■ **Exercise**
Transcribe the data below exactly, but only from the line containing "Instruction: Open headline" through its final line, both included.

Collected data entries:
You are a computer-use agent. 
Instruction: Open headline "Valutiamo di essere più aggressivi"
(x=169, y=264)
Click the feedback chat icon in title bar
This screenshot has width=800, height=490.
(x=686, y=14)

■ **Completed task**
Instruction: Open headline "Valutiamo di essere più aggressivi"
(x=169, y=264)
Click the feedback chat icon in title bar
This screenshot has width=800, height=490.
(x=686, y=14)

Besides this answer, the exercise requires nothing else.